Robinson Testifies Before California Legislature on Global “Bad Actors” Penetrating State Portfolios
In testimony delivered last week (excerpts attached) alongside high-ranking officials of California’s Public Employees Retirement System (CalPERS) pension fund, a delegation invited by State Sen. Ray Haynes and led by Casey Institute Chair Roger W. Robinson, Jr. illuminated for members of the California state legislature’s Joint Legislative Audit Committee (JLAC) a distressing prospect: Many millions of dollars in CalPERS’ and other American investment portfolios are being unwittingly invested in companies engaged in behavior inconsistent with this country’s fundamental human rights precepts and national security interests.
Thanks in no small measure to Mr. Robinson’s educational efforts on this front — and those of others like Dr. Paul Marshall of Freedom House and Brian Kennedy of the Claremont Institute, who appeared with him at the JLAC hearing — investors have begun to "vote with their feet" by divesting equity holdings in such companies.

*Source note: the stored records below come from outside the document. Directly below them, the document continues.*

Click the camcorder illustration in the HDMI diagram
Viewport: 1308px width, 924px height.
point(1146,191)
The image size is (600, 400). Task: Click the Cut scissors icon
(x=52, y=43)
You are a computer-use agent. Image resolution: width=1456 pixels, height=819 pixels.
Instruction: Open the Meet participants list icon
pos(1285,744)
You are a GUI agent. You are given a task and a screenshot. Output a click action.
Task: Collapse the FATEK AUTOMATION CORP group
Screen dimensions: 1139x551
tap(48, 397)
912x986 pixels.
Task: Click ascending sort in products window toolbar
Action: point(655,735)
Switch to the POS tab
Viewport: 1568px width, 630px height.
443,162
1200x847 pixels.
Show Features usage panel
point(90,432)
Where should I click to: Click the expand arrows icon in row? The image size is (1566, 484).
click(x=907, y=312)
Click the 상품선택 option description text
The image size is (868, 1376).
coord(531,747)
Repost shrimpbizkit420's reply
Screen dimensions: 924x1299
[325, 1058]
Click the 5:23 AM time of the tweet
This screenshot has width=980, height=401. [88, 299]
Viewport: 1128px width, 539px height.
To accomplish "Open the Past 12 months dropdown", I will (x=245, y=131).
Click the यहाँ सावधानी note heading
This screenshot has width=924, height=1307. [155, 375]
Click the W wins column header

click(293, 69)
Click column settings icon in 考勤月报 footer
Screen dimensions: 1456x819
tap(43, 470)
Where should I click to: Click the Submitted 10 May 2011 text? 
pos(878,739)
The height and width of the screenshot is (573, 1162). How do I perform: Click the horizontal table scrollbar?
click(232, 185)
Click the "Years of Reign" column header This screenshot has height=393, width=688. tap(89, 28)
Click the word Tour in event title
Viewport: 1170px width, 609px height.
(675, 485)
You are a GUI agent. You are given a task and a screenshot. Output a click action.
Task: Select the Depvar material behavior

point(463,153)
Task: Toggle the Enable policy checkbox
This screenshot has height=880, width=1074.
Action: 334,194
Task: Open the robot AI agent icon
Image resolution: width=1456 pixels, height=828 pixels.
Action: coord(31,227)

Notably, in the course of that 5 January hearing, representatives of CalPERS made the stunning revelation that only five days before, the fund had liquidated its entire position (i.e., 203,500 shares valued at more than $5 million) in Talisman Energy, Inc. That Canadian firm has become notorious for its estimated $750-800 million investment in the oil infrastructure of slavery- and terrorist-sponsoring Sudan.
While the official line was that this step was taken as a function of normal year-end "indexing," the real impetus was clear: By mid-December, the stock experienced a roughly 29% decline from its peak value on 6 September1 — despite reasonably strong earnings — thanks to an international divestment campaign waged against a company seen to be providing indispensable new revenue streams to one of the planet’s most odious regimes. These funds are enabling it to prosecute its sixteen-year-old, genocidal war against Christians and animists in southern Sudan. It seems no coincidence that sell-offs of Talisman stock were also taken during the past sixty days by the world’s largest pension fund, TIAA-CREF, and Texas Teacher’s Retirement System.
The Joint Legislative Audit Committee hearing suggests that the State of California and its public employee retirement funds may play a critical role in fashioning a template for a truly national effort to introduce new national security- and human rights-minded "due diligence" into debt and equity purchasing decisions. The Committee has given a deadline of 21 January for CalPERS to respond to ten hard-hitting questions aimed at better understanding the process employed by that fund’s managers in making international debt and equity purchasing decisions (including the account histories of several questionable holdings). Answers to these questions are expected to inform a follow-on JLAC hearing presently scheduled for 1 February.
1A similar phenomenon seems to be at work in connection with a $5.5-7 billion initial public offering expected to be made in February by the China National Petroleum Company (aka: "PetroChina"). According to the Financial Times of 12 January, the price-earnings (p/e) ratio of the prospective offering is anticipated to be in the range of 10 times expected Year 2000 earnings for the parent company. While such a p/e ratio falls into line with some high-tech and other recent IPO’s, a ratio of this nature falls well-short of that of most global energy companies, which are, according to a Bloomberg energy industry composite, priced on average at 26 times earnings. Evidently, this sort of deal-sweetening is deemed essential to market an increasingly controversial offering. See the Casey Institute’s Security Forum entitled The Bloom Comes Off the Rose of ‘China, Inc.’ (No. 00-F 04, 11 January 2000).